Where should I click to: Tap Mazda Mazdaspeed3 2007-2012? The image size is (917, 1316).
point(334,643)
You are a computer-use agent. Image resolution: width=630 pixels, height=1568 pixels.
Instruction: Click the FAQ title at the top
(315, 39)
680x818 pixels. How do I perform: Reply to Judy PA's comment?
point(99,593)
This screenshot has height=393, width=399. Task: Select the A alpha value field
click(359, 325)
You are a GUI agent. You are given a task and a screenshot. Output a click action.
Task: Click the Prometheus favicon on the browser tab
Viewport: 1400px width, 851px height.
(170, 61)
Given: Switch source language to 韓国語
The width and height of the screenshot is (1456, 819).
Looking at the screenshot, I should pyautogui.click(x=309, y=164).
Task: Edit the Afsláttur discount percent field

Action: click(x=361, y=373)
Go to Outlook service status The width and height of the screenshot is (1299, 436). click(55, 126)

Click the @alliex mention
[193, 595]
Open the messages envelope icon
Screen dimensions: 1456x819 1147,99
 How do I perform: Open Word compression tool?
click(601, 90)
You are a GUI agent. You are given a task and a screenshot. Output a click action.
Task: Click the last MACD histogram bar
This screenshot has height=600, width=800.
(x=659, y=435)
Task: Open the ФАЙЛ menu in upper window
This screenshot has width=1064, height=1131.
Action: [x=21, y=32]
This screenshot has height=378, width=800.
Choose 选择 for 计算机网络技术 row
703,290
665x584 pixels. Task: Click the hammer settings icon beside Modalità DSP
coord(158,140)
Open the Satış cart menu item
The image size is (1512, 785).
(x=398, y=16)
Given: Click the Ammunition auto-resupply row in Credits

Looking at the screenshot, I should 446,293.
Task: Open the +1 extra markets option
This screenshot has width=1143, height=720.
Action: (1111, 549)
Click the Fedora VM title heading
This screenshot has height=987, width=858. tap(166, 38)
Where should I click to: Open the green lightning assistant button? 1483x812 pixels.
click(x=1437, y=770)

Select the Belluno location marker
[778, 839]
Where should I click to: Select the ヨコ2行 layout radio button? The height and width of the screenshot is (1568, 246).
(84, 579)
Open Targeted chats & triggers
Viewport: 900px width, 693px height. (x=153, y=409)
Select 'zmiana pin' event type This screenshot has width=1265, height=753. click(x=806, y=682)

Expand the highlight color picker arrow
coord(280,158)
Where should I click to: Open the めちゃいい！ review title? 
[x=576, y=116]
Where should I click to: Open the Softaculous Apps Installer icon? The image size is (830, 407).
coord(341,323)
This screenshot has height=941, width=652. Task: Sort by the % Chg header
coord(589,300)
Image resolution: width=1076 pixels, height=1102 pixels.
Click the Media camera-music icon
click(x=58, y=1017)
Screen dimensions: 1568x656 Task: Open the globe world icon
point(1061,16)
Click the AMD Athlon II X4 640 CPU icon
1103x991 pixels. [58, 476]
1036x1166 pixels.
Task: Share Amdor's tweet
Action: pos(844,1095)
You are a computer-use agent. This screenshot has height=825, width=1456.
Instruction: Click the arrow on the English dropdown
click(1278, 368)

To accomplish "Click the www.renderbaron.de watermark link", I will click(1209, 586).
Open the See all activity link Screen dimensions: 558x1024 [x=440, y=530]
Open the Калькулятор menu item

▸ **What is asked**
Convert the stretch of material from the line containing "Task: Open the ФАЙЛ menu in upper window" through the line containing "click(1278, 368)" into a JSON list of strings, one string per line, with blank lines left out.

▸ **Reply to the exercise**
[
  "Task: Open the ФАЙЛ menu in upper window",
  "This screenshot has width=1064, height=1131.",
  "Action: [x=21, y=32]",
  "This screenshot has height=378, width=800.",
  "Choose 选择 for 计算机网络技术 row",
  "703,290",
  "665x584 pixels. Task: Click the hammer settings icon beside Modalità DSP",
  "coord(158,140)",
  "Open the Satış cart menu item",
  "The image size is (1512, 785).",
  "(x=398, y=16)",
  "Given: Click the Ammunition auto-resupply row in Credits",
  "Looking at the screenshot, I should 446,293.",
  "Task: Open the +1 extra markets option",
  "This screenshot has width=1143, height=720.",
  "Action: (1111, 549)",
  "Click the Fedora VM title heading",
  "This screenshot has height=987, width=858. tap(166, 38)",
  "Where should I click to: Open the green lightning assistant button? 1483x812 pixels.",
  "click(x=1437, y=770)",
  "Select the Belluno location marker",
  "[778, 839]",
  "Where should I click to: Select the ヨコ2行 layout radio button? The height and width of the screenshot is (1568, 246).",
  "(84, 579)",
  "Open Targeted chats & triggers",
  "Viewport: 900px width, 693px height. (x=153, y=409)",
  "Select 'zmiana pin' event type This screenshot has width=1265, height=753. click(x=806, y=682)",
  "Expand the highlight color picker arrow",
  "coord(280,158)",
  "Where should I click to: Open the めちゃいい！ review title? ",
  "[x=576, y=116]",
  "Where should I click to: Open the Softaculous Apps Installer icon? The image size is (830, 407).",
  "coord(341,323)",
  "This screenshot has height=941, width=652. Task: Sort by the % Chg header",
  "coord(589,300)",
  "Image resolution: width=1076 pixels, height=1102 pixels.",
  "Click the Media camera-music icon",
  "click(x=58, y=1017)",
  "Screen dimensions: 1568x656 Task: Open the globe world icon",
  "point(1061,16)",
  "Click the AMD Athlon II X4 640 CPU icon",
  "1103x991 pixels. [58, 476]",
  "1036x1166 pixels.",
  "Task: Share Amdor's tweet",
  "Action: pos(844,1095)",
  "You are a computer-use agent. This screenshot has height=825, width=1456.",
  "Instruction: Click the arrow on the English dropdown",
  "click(1278, 368)"
]